Turns out, my debit card didn’t fall into one of those cracks between the seat and the center console. It actually fell into the wrong hands. Just hours after I lost the card, someone had spent more than $450 at Wal-Mart, $50 at a gas station, $60 more at Game Stop, and $38 at Hardee’s; all on Ann Street. If this were an op-ed in the Wall Street Journal, I’d take the theft of my debit card and the subsequent $600 expenditure on what I can only assume to be a video game console (a PS4 goes for 399.99), video games, and junk food as a sign of the complete decline of America. My WSJ op-ed would say something like, “I wouldn’t have even disputed the charges if they’d spent $600 on something to improve themselves, like Jack Welch’s autobiography, or a share of Apple (AAPL). But fast food and video games - get a life.” But this is not the Wall Street Journal.
Instead, the theft of my debit card has me thinking more and more about my TEDx speech. In that speech, I discussed two sorts of city: those that are talent magnets, and those that are talent vacuums. Talent magnet cities - like Nashville and Atlanta - tend to draw talented and ambitious people from an entire region, as talented and ambitious people want to live in cities full of excitement and opportunity… On the other hand, talent vacuum cities - like Montgomery - struggle to retain their talented ambitious people. For years Montgomery bled talent, but that period is over.
Today, Montgomery has a sense of possibility about it, the feeling that opportunity is everywhere. This is causing talented and ambitious people to fill Montgomery’s talent vacuum. There are miles of abandoned buildings and old, classic, walkable neighborhoods are everywhere, just waiting to be renovated. Rents are extremely cheap, competition is limited, and few are trying to offer services new to the area. The conditions for success are ripe in Montgomery and failure in Montgomery won’t cost you anything close to failure somewhere else. As I said in my speech, “you don’t have to wait for your turn in Montgomery, because no one is in line ahead of you.” You move to Nashville to become part of something, but in Montgomery you can create anything.
But in recognizing Montgomery as a land of opportunity, as maybe the ultimate, “buy low -- sell high” city in the Southeast, I ignored something important. That opportunity is not for everyone. That opportunity is not for many of the people who never graduate from Montgomery’s Public Schools. That opportunity is not for the people who can’t find jobs because they don’t have the skills to compete in a global economy. That opportunity is not off Maxwell Blvd. and it isn’t in Chisholm.
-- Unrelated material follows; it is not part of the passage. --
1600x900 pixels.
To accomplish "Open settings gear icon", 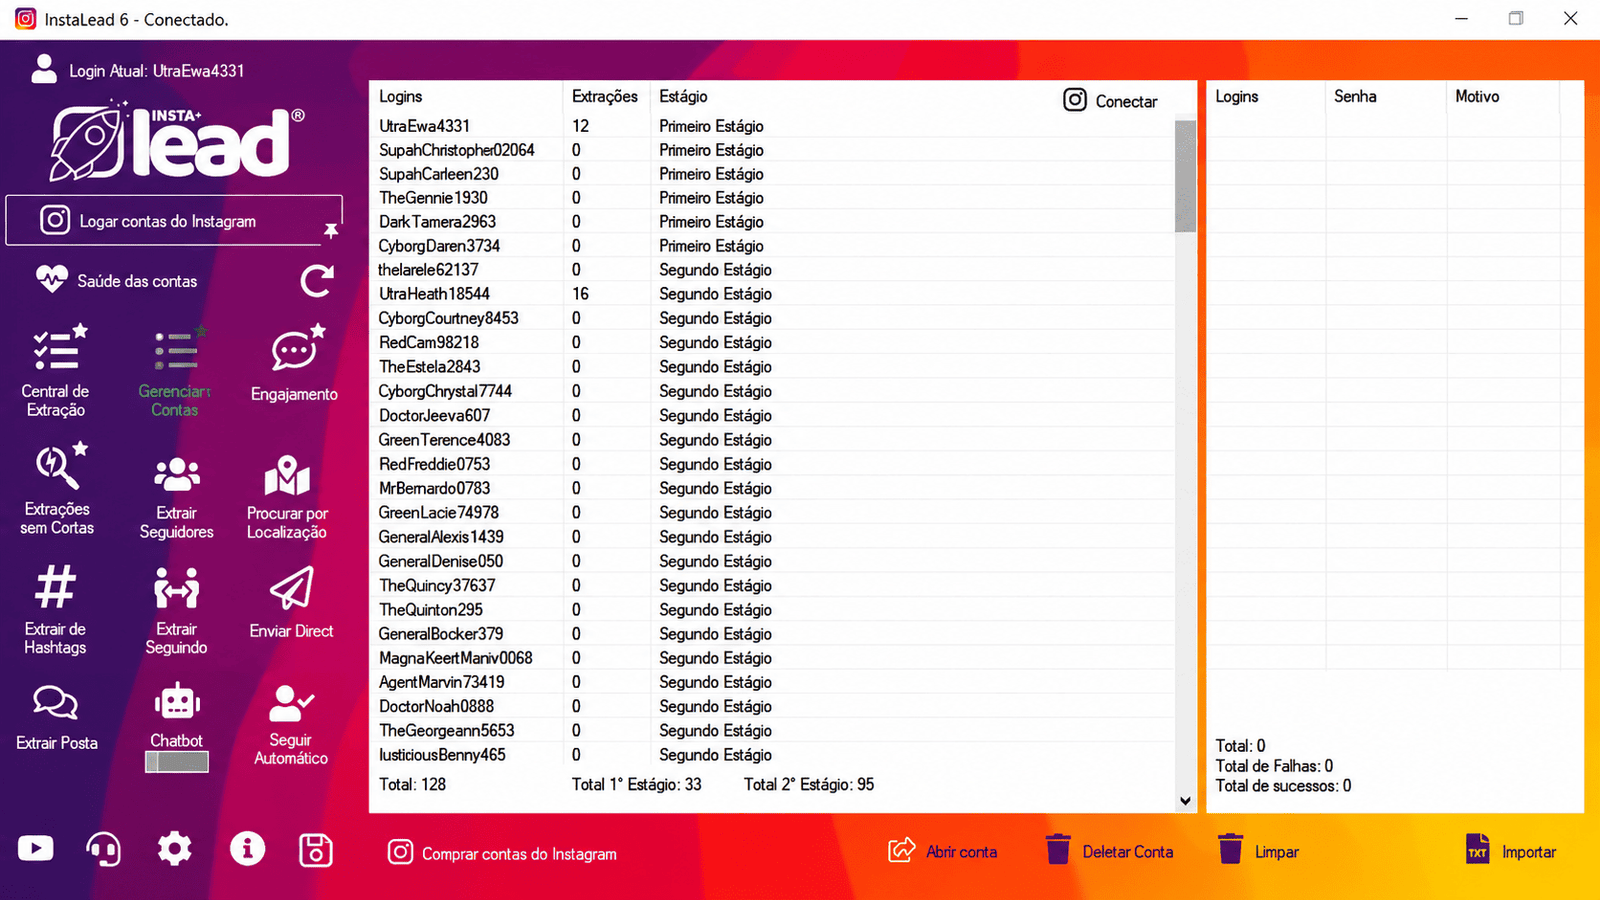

There is another individual in this story that cannot take advantage of the opportunities I so proudly spoke of at TEDx: the person who stole my debit card. Instead, that person saw a different sort of opportunity - my debit card lying in the Wendy’s parking lot - and took advantage of it until my card’s fraud protections limited any further purchases. We live in the Capital of Dreams, but the biggest that person could dream was Assassin’s Creed and cheeseburgers.
Unequal distribution of opportunity is not a problem unique to Montgomery. In fact, The Atlantic recently published an article titled “Why Is the American Dream Dead in the South?” explaining that a Southerner born to parents in the bottom income quintile has less than a 5% chance of reaching the top income quintile in his lifetime. For comparison’s sake, in San Jose, California, there is a 12.9% chance of moving into the top quintile. The South is not just America’s least socially mobile region; social mobility in the South is more limited than in any other country in the developed world. “Why” is tangled up in all of our thorniest issues - race, class, segregation by income, family structure - but just because it’s hard doesn’t mean the problem should be ignored.
And I ignored it. In my zeal to present the best of Montgomery, in my wish to provide the TEDx audience “an idea worth spreading,” I ended up failing to acknowledge that there are two Montgomery’s, and only one of them is a pleasant place of seemingly endless opportunity. Hopefully, the continued revitalization of Montgomery will help to close, not widen, the opportunity gap. Hopefully, this period in Montgomery’s history will be remembered fondly by more than just developers, entrepreneurs, and city officials who’ve received credit for “turning Montgomery around.” Hopefully, as Montgomery continues to gentrify, we won’t forget about the people who were here first.